Margarida afaga Carla. CORTA A CENA.
CENA 8: Flavinho percebe Gustavo distante.
-Ei! Hoje não era dia de você contar história pras crianças?
-Até era... mas não ando muito no clima. Quer contar no meu lugar?
-Até quero. Mas antes quero entender o que tá pegando.
-Nada...
-Será que é nada, mesmo?
-Tou dizendo, Flavinho... fica de boa.
-Não sei. Eu te conheço, Gustavo... e quando ocê fica nessa de falar quase nada, de resposta curta, é porque tem alguma coisa acontecendo.

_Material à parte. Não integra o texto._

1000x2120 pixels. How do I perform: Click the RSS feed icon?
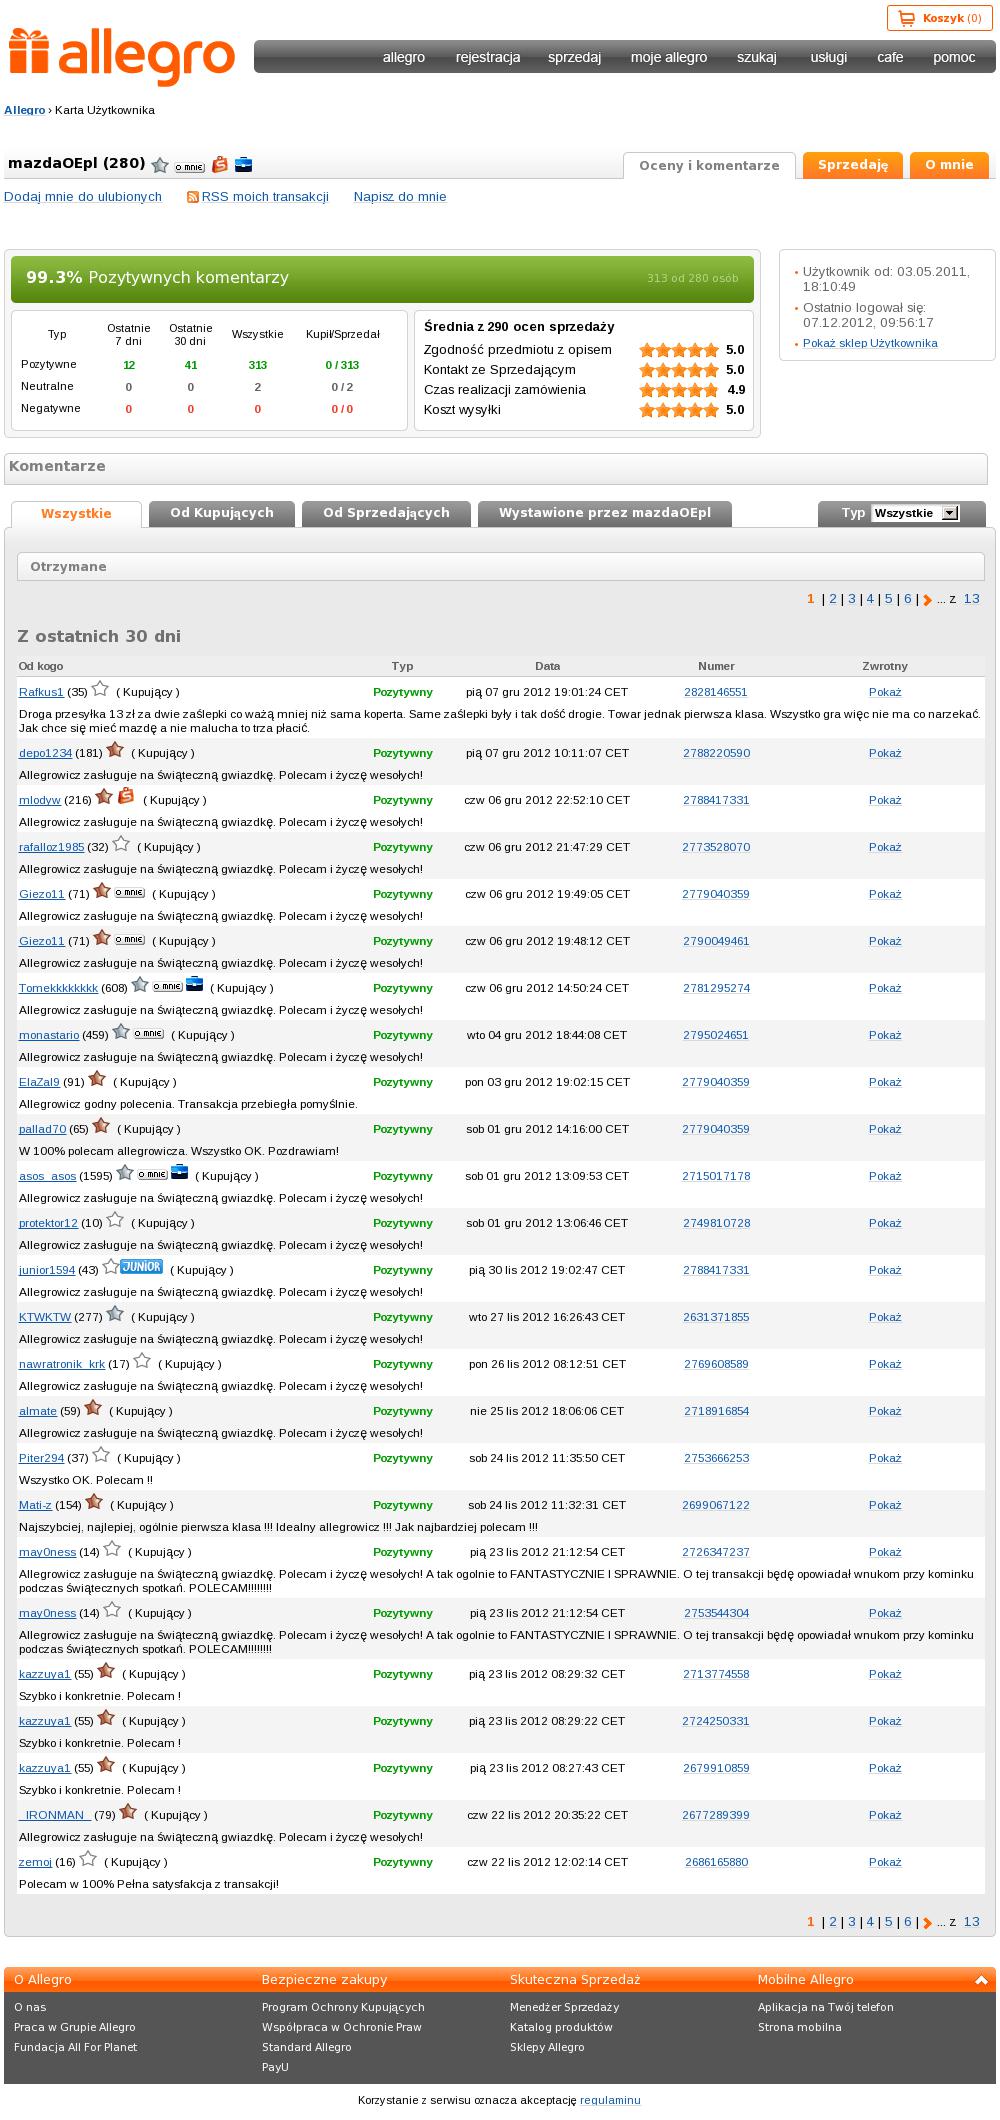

-Se estiver acontecendo, ocê também sabe que eu não vou falar agora, não sabe?
-Eu sei. Só queria deixar claro que tou aqui, tá?

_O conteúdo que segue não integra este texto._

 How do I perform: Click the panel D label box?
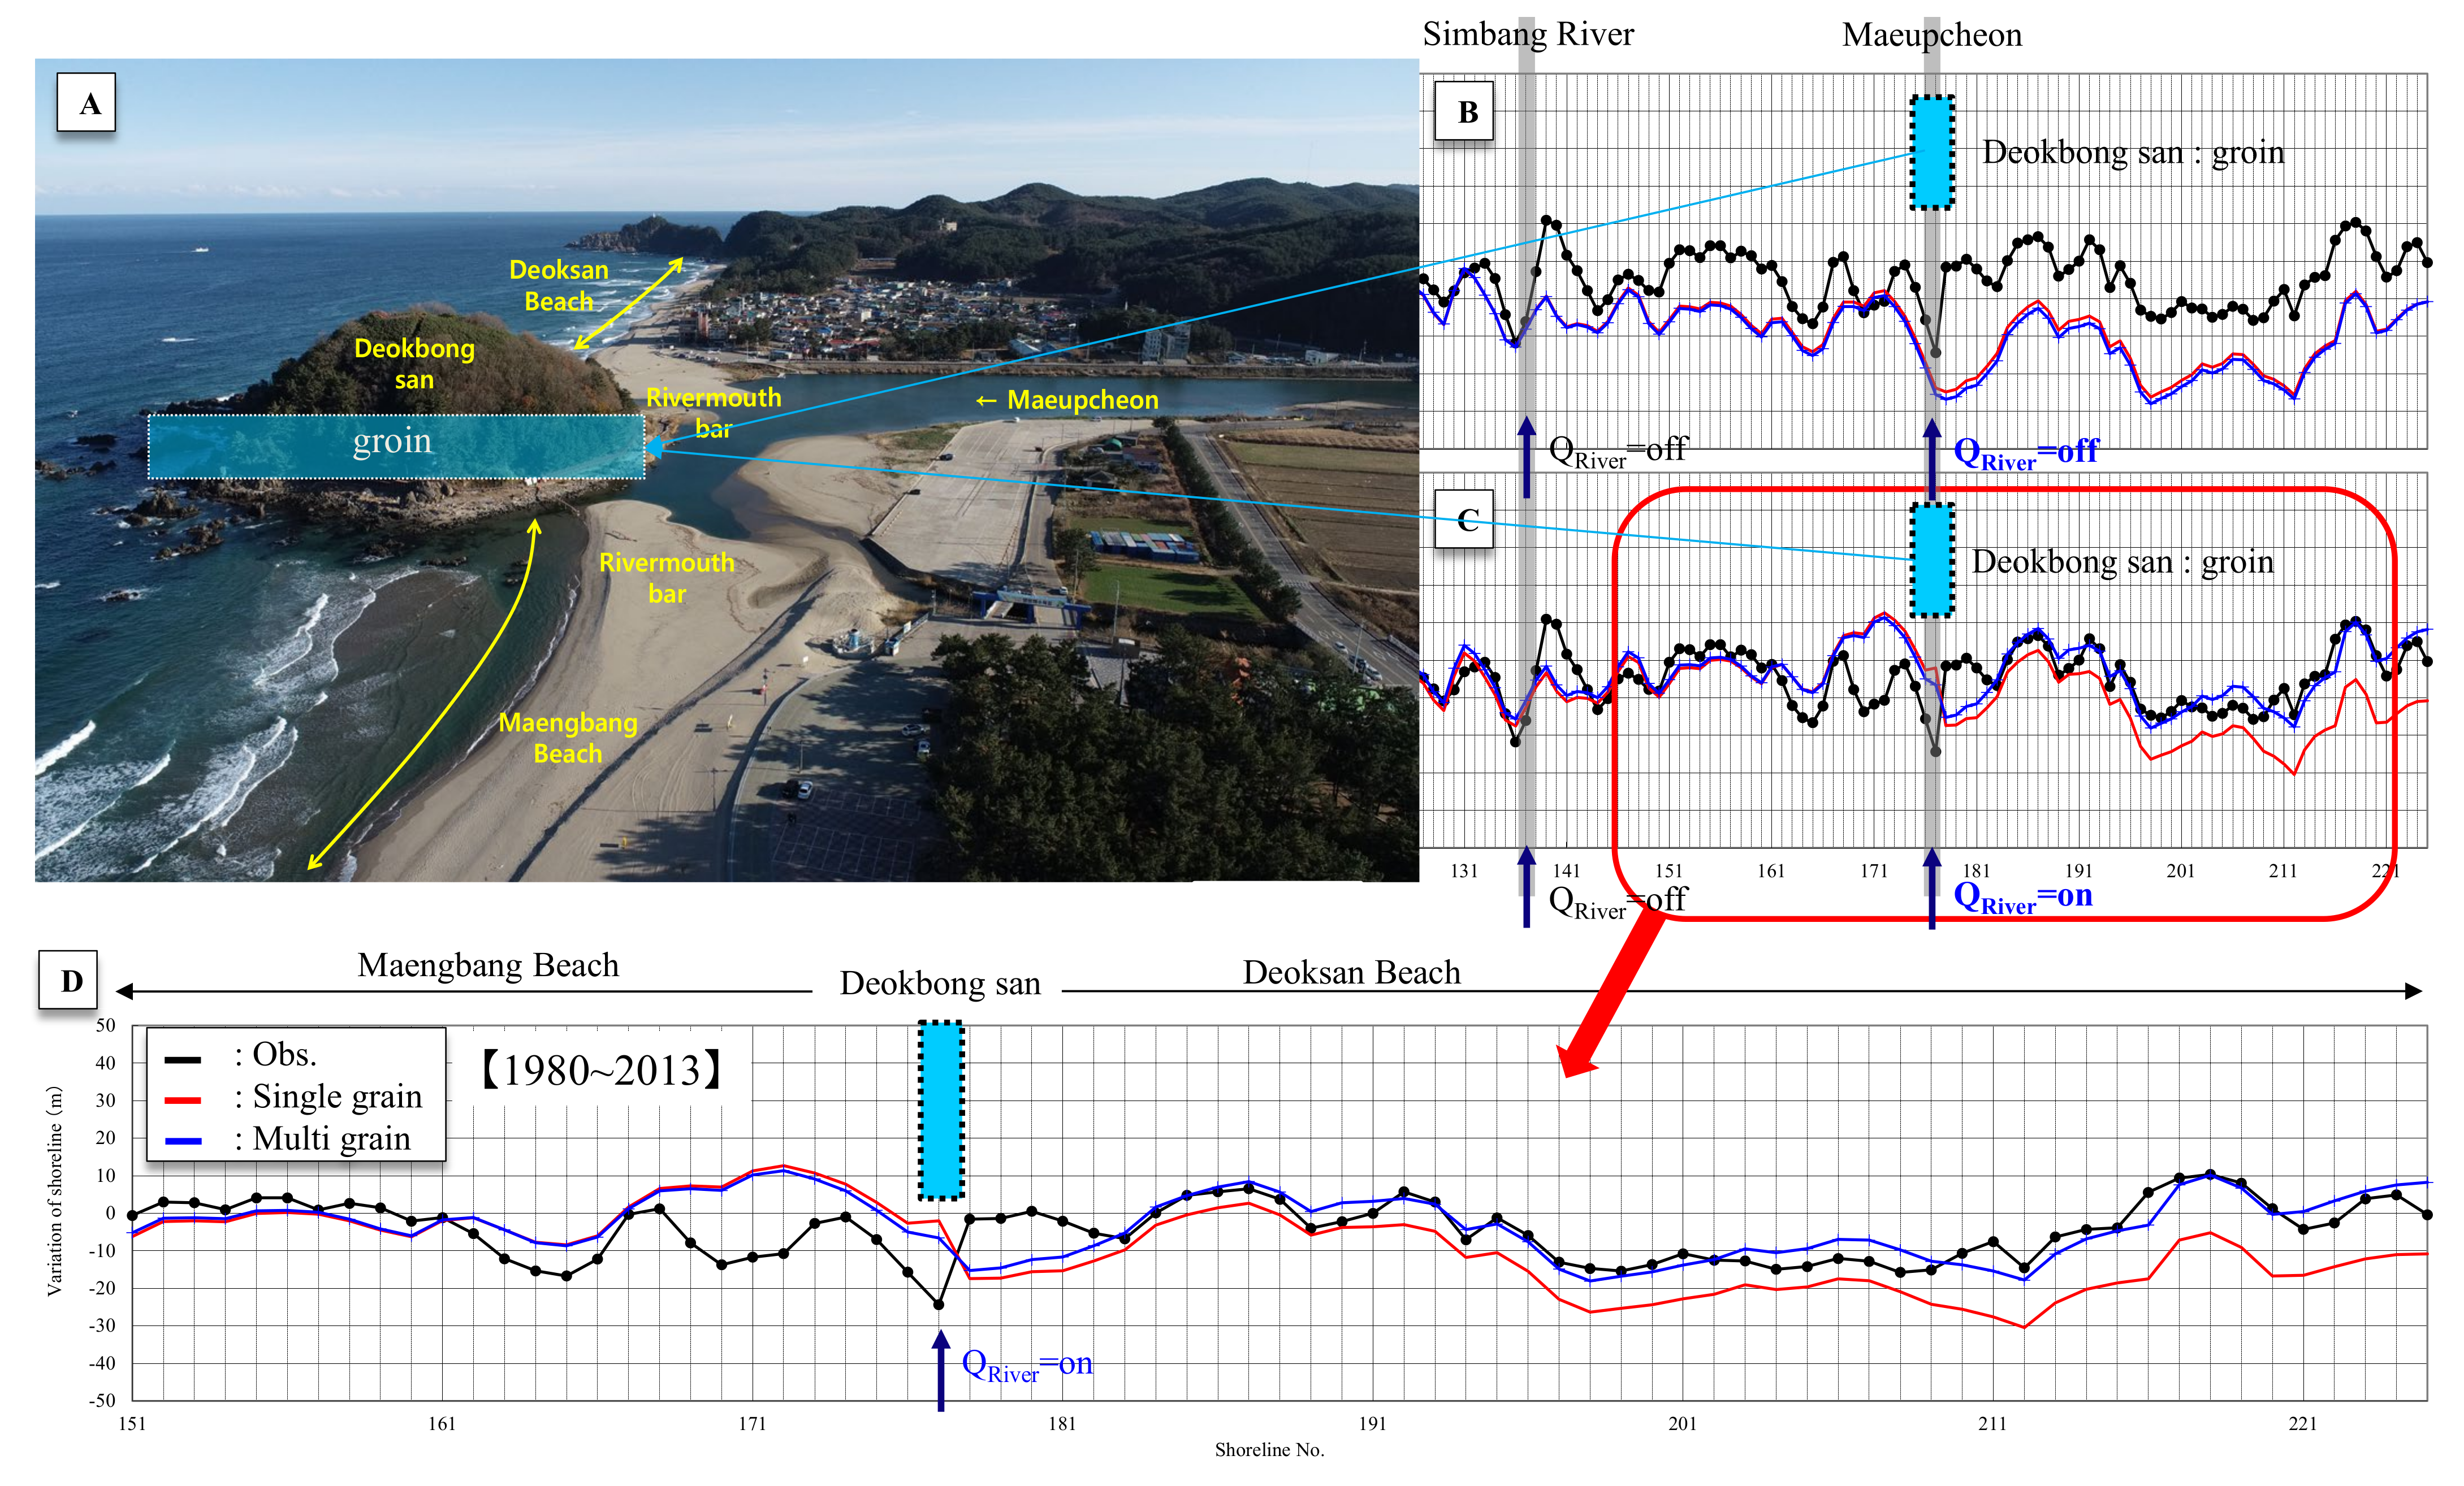(x=69, y=979)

-Flavinho... eu sei disso. E não tenho palavras pra agradecer. Mas vai por mim... não é hora pra eu falar muito...
-Não vou insistir. Só que me aperta o peito te ver assim.
-Eu tou bem.
-Sua boca diz. Mas não os seus olhos.
-Só preciso de um pouco de sossego. Vai ficar tudo certo.
-Qualquer coisa, só me chamar que a gente conversa, tá?
-Tá...
CORTA A CENA.
CENA 9: De noite, Bernadete estranha quando entra em seu quarto e vê tudo escuro.
-Credo! Esqueci até de ligar o abajur!
Bernadete então é surpreendida por Leopoldo, que acende as luzes e coloca música para tocar. Bernadete vê que a cama está cheia de rosas.
-Sabe, amor... andei pensando no que a gente andou falando... que não tinha mais paixão... que tal a gente tentar resgatar isso?
-Leopoldo! Eu nunca esperava isso de você...
-E aí, gostou?
-Tou adorando! Parece que voltamos a oitenta e cinco! Que maravilha!
-Sabe o que é? É que eu te amo. E acho que me esqueço de te dizer isso.
-Esse ambiente, essa música... tudo isso tá me dando ideias... e vontades...
-A intenção é justamente essa, querida...
-Quem diria, hein? Logo você...
-A gente faz o que pode, né? Mas se alguma coisa estiver incomodando, é só me dizer.
-Deixa de bobeira, Leopoldo... tudo isso aqui tá ótimo. Tá lindo, tá perfeito... e me deixando cheia de desejo.
Os dois se amam. CORTA A CENA.
CENA 10: Adormecida ao lado de Hugo, Valéria se vê transportada em seu sonho para Belo Horizonte. Na casa, está ela, Hugo, o bebê e Flavinho. Valéria escuta a campainha tocar e quando abre, se depara com Giovanna, que entra como um raio na casa.
-Alguém me ajuda! - grita Valéria.
De repente, Hugo, o bebê e Flavinho somem. Giovanna, cheia de roupas na mão, surge na sala.
-O que cê fez com eles, sua demônia?
-Eles são meus, Valéria. Tudo o que você pensa que é seu nessa vida é meu! Meu! Só meu! Eu vim buscar tudo o que você tirou de mim!
-Cê tá louca, Giovanna... o Hugo se apaixonou de verdade por mim!
-Ninguém tem querer! Eu sou a dona disso tudo aqui! Se eu disser que é meu, então é meu! E fora dessa casa!
-Não saio.
-Ah, não sai? Então eu chamo a polícia!
Valéria se acorda assustada. FIM DO CAPÍTULO 76.